3. Focus on digital footprint – give attackers less information
Our private online habits often effect our work-related digital presence. Answering a quiz on Facebook may seem like harmless fun. But adding private information to your online presence gives threat actors more to work with. People seeking to launch a successful attack are dependent on information about you to launch an attack that is more likely to succeed. The less information they can find, the less of an accurate attack they are able to craft.
4. The AI aspect
AI is the double-edged sword of cybersecurity. On the one hand, it’s allowing threat actors to come up with more sophisticated attacks than ever before. But if used wisely, it can also strengthen cyber security. In this ongoing battle between attackers and cybersecurity experts – end user awareness becomes even more important.
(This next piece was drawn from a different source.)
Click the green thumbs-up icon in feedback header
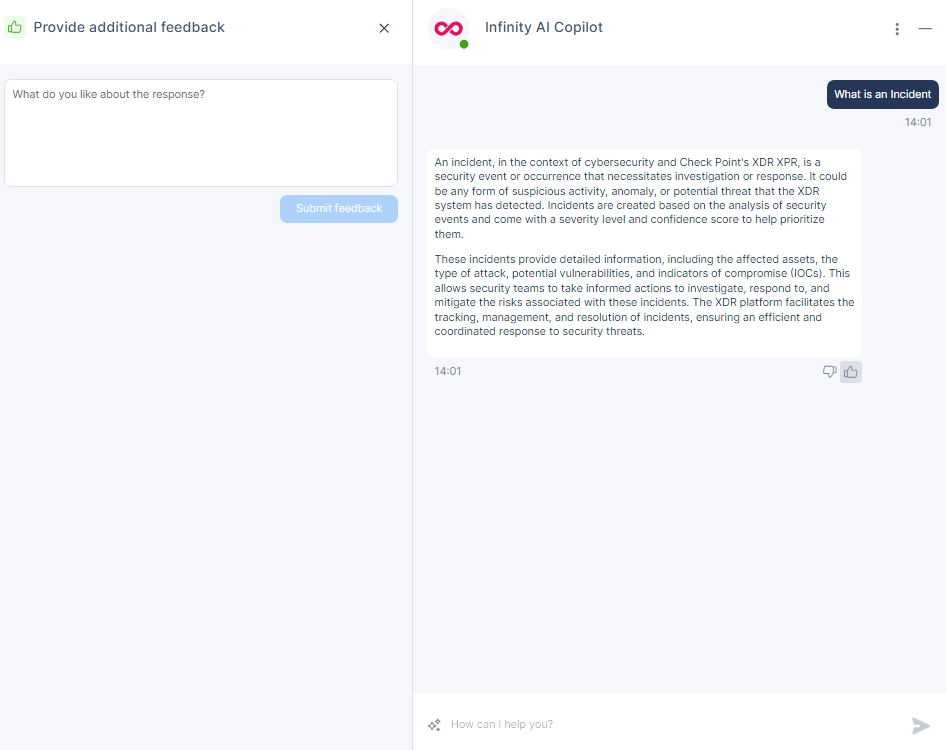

A phishing e-mail which previously could easily be identified as malicious because of bad language and generic content not relevant to you, is now increasingly harder to identify because of AI. AI technology can now sweep the internet, compiling publicly available information about you, and use this information to craft a phishing e-mail in your local language without spelling errors. This means that you have to be even more aware than ever before.
5. Remote work beyond the home office
For an increasing number of people, working remotely in 2023 does not mean working from home. With connected devices, people work from the bus, the coffee shop, vacation resorts etc. Very convenient, but this development comes with a new set of security issues. It places an increased responsibility on us to work in a safe manner. Not leaving your devices unattended when going to a restroom whilst working in a café, not spilling company secrets in a work meeting held when on the commute home, and being aware that people might see the information on your screen are some of the behaviours we have to avoid when not working from the office. It’s also important to remember that we have to report all security incidents even though the helpdesk is not just a short walk away, as it is in the office.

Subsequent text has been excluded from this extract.